Please remove all USB ports, headphone jacks, and other extraneous ports. It's
more important to build for a functional ideal of simplistic beauty than for
any kind of real world usability.

That is what I really want as an Apple consumer."

/sarcasm

I wonder if there truly exist people like this who are ruining Apple products
for the rest of us.

------
thescribe
I wish there was a 'almost constantly' option, they by far my most common
peripheral.

------
joeevans1000
For developers, the MacBook Pro is becoming less and less useful as Apple
increasingly configures it for casual and business users.
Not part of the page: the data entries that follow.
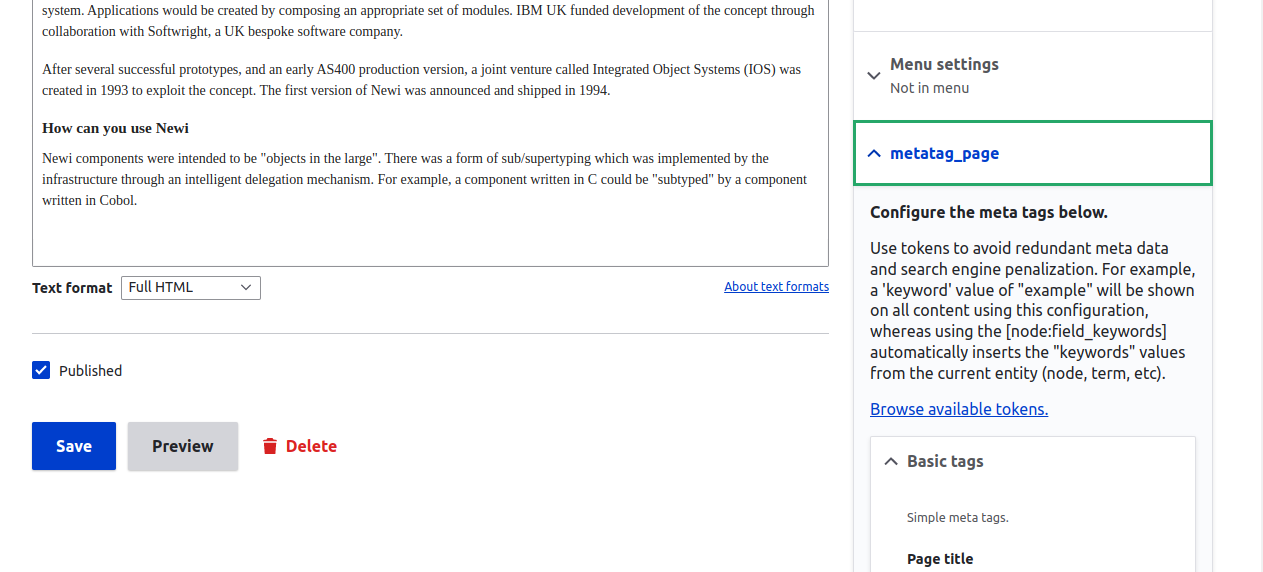
Task: Click the arrow in the Full HTML select
Action: point(246,288)
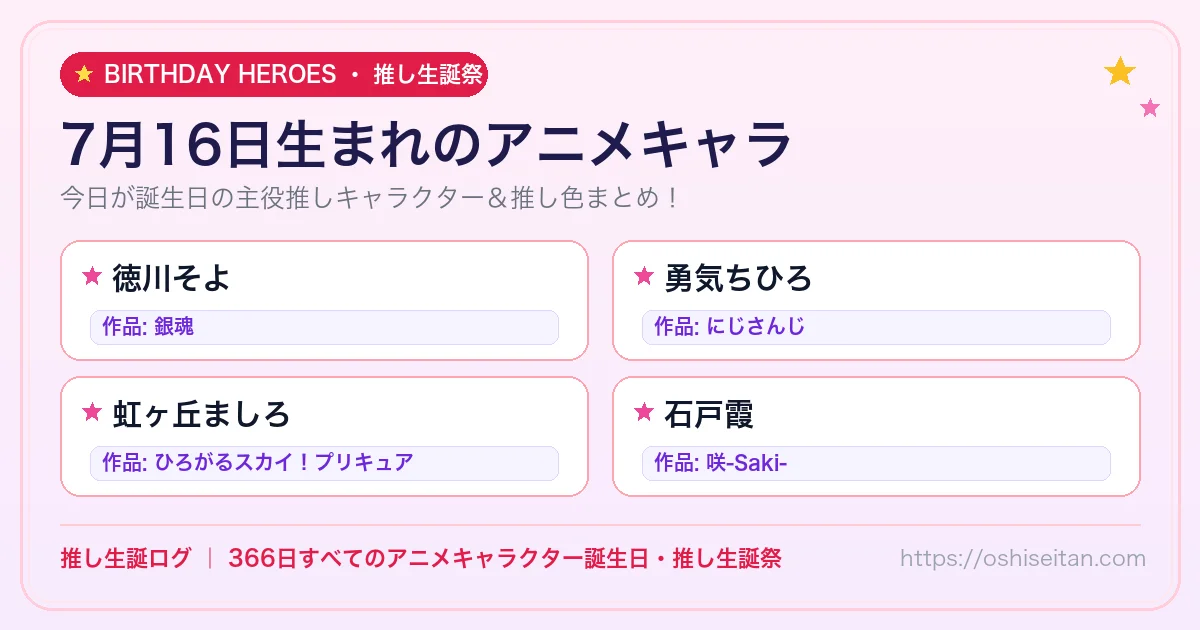Screen dimensions: 1200x630
Task: Click the yellow star in BIRTHDAY HEROES badge
Action: coord(84,74)
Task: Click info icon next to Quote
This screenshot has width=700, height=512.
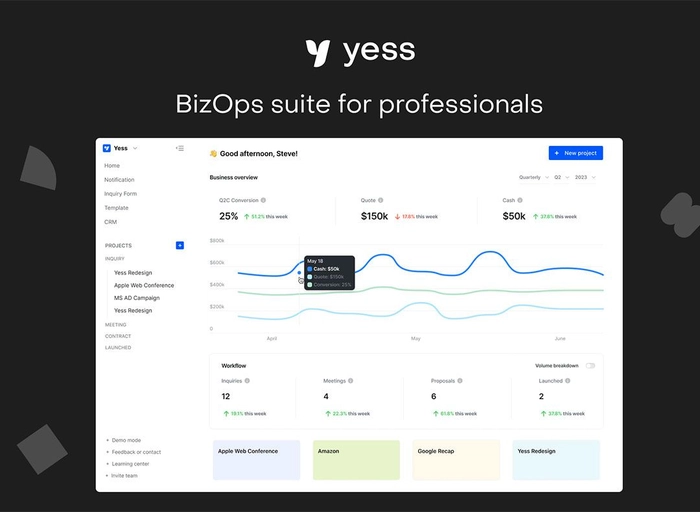Action: [x=381, y=200]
I've been hearing
increasing grumbling about all the adapters and dongles you have to buy and
carry. The prospect of no 1/8" jack is another step in this direction. I've
noticed devs moving increasingly toward the lenovo/linux combo, or equivalent,
as a result. I'm not sure if Apple realizes how important it is to their
business to have developers choosing their laptops, or the loss when the tide
starts pulling away. It's been a difficult line for Apple to walk... between
offering what developers want, and what consumers want, but you actually need
both for a full functioning ecosystem. They are now beginning to make it all a
consumer and business line, and I think they don't realize the importance of
the ecosystem. Very worrisome.

------
acqq
Scarier is

[http://www.macrumors.com/2016/05/31/macbook-pro-leaked-
photo...](http://www.macrumors.com/2016/05/31/macbook-pro-leaked-photos-oled-
touch-panel/)

"just 4 USB-C ports." That means not a single common USB stick can be inserted
in the new MBP without an additional dongle.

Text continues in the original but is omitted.